▸ **WORK INSTRUCTIONS**: Reproduce every line of the data below word for word, changing nothing.

[Saved data entries]
########################################
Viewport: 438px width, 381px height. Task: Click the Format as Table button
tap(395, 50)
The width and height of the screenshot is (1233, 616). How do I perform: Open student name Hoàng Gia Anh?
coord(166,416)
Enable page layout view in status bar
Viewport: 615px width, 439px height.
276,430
########################################
▸ **ANSWER TO THIS EXERCISE**:
Viewport: 438px width, 381px height. Task: Click the Format as Table button
tap(395, 50)
The width and height of the screenshot is (1233, 616). How do I perform: Open student name Hoàng Gia Anh?
coord(166,416)
Enable page layout view in status bar
Viewport: 615px width, 439px height.
276,430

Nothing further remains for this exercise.